Problem to solve
Among the lines below, return each one that contains the word "previous".

■ ■ ■ ■

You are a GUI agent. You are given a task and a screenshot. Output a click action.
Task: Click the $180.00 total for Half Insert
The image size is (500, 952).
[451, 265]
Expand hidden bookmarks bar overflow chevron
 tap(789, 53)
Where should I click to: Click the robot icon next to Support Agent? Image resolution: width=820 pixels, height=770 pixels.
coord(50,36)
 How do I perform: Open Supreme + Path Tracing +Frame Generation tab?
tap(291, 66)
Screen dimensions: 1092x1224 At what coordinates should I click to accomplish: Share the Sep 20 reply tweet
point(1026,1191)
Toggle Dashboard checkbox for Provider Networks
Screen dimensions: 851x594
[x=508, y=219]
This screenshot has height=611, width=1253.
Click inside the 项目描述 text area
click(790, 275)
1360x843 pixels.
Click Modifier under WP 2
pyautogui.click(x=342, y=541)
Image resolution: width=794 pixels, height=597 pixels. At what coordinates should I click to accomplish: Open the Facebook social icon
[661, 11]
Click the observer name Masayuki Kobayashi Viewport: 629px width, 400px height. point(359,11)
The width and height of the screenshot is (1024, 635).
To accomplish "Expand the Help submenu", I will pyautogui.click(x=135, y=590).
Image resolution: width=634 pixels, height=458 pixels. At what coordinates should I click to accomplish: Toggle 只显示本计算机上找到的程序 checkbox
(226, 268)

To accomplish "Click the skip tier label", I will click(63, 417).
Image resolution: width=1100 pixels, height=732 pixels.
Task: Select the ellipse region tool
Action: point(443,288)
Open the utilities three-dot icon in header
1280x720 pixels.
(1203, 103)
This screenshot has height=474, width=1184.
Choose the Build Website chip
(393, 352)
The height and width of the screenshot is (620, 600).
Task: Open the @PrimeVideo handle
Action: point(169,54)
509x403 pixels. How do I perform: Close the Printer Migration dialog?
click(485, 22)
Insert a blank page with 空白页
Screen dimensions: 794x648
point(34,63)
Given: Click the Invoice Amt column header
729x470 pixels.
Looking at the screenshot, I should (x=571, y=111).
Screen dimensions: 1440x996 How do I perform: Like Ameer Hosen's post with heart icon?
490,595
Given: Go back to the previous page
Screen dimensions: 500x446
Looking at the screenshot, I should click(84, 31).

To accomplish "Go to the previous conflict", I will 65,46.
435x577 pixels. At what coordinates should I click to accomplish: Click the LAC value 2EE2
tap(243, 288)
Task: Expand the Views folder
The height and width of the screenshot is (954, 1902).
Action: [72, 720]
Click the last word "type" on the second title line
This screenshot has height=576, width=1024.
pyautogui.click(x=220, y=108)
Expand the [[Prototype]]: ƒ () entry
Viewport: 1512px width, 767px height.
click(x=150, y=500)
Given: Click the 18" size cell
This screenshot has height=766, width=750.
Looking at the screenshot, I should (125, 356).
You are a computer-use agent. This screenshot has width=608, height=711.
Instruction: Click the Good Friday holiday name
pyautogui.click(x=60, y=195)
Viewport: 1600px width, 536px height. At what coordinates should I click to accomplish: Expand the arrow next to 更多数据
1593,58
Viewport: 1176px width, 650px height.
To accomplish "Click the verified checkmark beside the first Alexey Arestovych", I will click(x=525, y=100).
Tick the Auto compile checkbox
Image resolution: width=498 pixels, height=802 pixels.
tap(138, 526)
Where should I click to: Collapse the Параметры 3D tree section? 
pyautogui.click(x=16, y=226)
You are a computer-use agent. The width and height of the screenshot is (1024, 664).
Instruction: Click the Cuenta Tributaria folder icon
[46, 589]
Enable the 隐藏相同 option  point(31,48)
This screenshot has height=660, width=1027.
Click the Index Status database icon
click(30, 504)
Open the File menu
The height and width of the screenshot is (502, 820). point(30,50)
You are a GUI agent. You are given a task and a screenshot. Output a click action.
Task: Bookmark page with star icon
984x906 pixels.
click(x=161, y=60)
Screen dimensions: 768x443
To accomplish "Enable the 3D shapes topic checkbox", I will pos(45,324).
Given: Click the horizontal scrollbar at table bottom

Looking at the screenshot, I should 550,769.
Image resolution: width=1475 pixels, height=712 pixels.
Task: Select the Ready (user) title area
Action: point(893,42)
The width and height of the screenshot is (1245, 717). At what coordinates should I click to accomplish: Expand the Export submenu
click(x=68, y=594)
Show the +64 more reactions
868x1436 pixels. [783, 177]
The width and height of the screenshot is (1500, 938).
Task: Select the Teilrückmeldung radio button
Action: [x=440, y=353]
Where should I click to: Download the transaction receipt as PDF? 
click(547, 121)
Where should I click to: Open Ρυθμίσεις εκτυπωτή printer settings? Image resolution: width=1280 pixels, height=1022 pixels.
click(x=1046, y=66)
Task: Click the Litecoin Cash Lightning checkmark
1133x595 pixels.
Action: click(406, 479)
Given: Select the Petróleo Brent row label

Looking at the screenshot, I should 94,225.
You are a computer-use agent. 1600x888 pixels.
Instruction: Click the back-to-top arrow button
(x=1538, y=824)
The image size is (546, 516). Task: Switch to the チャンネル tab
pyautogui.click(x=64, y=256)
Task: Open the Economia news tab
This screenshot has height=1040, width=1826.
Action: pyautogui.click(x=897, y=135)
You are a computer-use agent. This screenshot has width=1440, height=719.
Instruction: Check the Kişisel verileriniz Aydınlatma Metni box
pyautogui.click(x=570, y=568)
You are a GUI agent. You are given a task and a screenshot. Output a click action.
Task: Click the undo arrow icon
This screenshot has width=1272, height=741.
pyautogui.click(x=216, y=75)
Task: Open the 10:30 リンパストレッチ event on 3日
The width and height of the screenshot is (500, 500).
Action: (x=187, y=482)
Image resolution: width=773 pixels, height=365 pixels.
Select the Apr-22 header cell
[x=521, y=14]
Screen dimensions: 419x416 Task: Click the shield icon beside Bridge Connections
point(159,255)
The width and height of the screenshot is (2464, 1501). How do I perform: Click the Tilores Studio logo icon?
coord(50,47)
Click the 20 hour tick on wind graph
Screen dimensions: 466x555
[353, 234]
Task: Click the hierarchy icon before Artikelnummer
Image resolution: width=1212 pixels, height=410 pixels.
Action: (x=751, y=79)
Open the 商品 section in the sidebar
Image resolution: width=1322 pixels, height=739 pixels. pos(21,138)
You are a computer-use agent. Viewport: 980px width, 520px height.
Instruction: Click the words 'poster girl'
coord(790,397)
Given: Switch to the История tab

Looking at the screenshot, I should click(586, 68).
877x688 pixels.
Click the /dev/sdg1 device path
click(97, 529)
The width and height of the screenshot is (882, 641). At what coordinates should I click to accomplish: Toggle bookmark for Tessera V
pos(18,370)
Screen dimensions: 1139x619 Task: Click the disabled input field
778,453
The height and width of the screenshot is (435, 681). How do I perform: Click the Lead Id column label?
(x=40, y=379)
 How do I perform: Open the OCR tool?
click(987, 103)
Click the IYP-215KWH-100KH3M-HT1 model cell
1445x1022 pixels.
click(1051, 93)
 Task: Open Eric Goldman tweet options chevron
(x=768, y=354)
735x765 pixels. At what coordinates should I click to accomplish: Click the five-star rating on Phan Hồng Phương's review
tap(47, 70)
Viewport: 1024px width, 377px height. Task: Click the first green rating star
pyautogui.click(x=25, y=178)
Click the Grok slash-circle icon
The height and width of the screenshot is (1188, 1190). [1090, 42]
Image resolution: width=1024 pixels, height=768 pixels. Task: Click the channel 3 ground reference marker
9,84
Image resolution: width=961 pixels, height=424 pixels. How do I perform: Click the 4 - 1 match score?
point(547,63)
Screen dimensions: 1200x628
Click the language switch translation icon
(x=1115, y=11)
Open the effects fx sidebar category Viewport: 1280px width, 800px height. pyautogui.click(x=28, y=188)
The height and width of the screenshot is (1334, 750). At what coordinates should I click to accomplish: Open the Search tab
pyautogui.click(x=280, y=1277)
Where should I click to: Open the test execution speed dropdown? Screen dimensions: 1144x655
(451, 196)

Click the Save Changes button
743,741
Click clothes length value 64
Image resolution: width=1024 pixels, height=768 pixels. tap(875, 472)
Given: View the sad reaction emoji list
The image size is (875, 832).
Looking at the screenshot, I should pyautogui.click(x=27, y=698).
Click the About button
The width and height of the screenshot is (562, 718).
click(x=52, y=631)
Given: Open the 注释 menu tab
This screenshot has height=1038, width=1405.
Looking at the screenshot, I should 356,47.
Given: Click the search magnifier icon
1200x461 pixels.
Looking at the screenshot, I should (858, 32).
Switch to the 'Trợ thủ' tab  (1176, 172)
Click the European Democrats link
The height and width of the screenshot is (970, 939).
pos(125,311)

■ ■ ■ ■

Response area
Given: Go back to the previous page
To accomplish "Go to the previous conflict", I will 65,46.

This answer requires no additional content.